MAROS, BKM — Pemerintah Kabupaten (Pemkab) Maros kembali berhasil membawa pulang Piala Adipura 2017. Piala Adipura yang diraih Maros merupakan yang kelima berturut-turut atau sejak 2013.
Bupati Maros, HM Hatta Rahman menerima langsung Piala Adipura kelima ini dari Menteri Lingkungan Hidup, Dr Siti Nurbaya, di Gedung Manggala Wanabakti Kementerian Lingkungan Hidup, Rabu (2/8).
Berbeda dengan tahun 2016 lalu yang memiliki kategori yakni buana, paripurna, namun Piala Adipura tahun 2017 ini tidak lagi memiliki kategori. Hatta mengatakan, mempertahankan sebuah penghargaan jauh lebih sulit dibandingkan merebutnya. Karena setiap tahun variabel yang dinilai juga semakin banyak dan meningkat.
”Yang terpenting sebenarnya masyarakat kita membiasakan pola hidup bersih dan sehat, serta mencintai lingkungannya. Contoh paling kecil membiasakan tidak membuang sampah di sembarang tempat meski itu sampah kecil sekalipun. Kemudian hal yang besar misalnya tidak lagi membuang sampah di sungai, sudah bisa memilah sampah plastik, basah, dan kertas,” papar Hatta.

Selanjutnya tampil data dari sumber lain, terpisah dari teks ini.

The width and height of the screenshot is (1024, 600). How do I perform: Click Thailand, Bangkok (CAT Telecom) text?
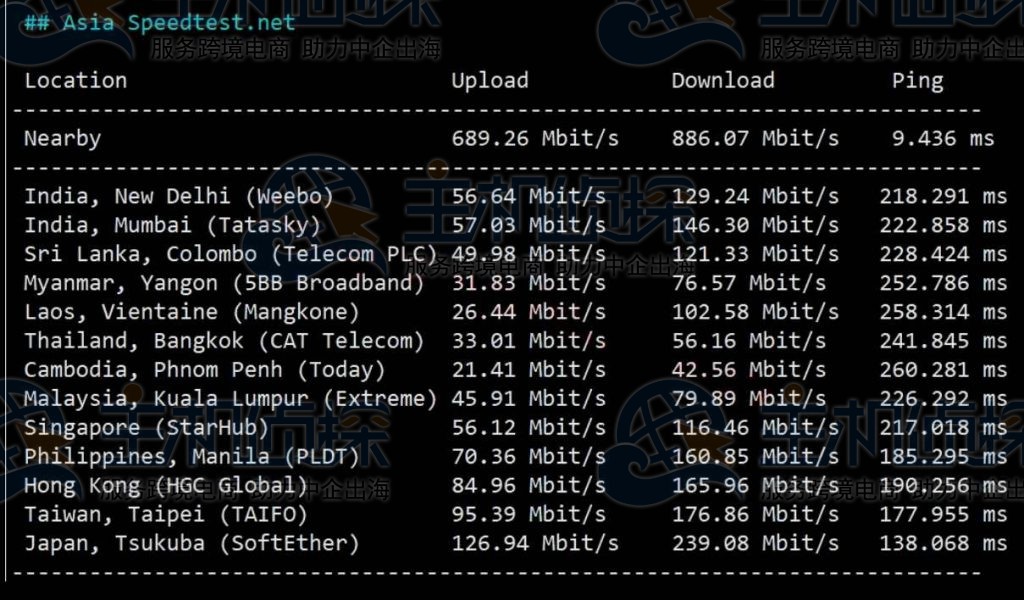224,342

Bupati juga berterima kasih kepada seluruh stakeholder mulai dari jajaran Pemkab Maros, Muspida, PKK, Ormas, serta masyarakat Maros atas kerja kerasnya selama ini menjaga kebersihan. ”Karena tanpa bantuan mereka kita tidak bisa meraih Piala Adipura kembali,” ungkapnya.
Sementara Kepala Badan Lingkungan Hidup, Kebersihan, dan Pertamanan Kabupaten Maros, Andi Davied Syamsuddin, menjelaskan, beberapa inovasi yang dikembangkan di Maros untuk mempertahakan Piala Adipura salah satunya adalah keberadaan dan pengembangan koperasi bank sampah yang anggotanya merupakan petugas kebersihan itu sendiri.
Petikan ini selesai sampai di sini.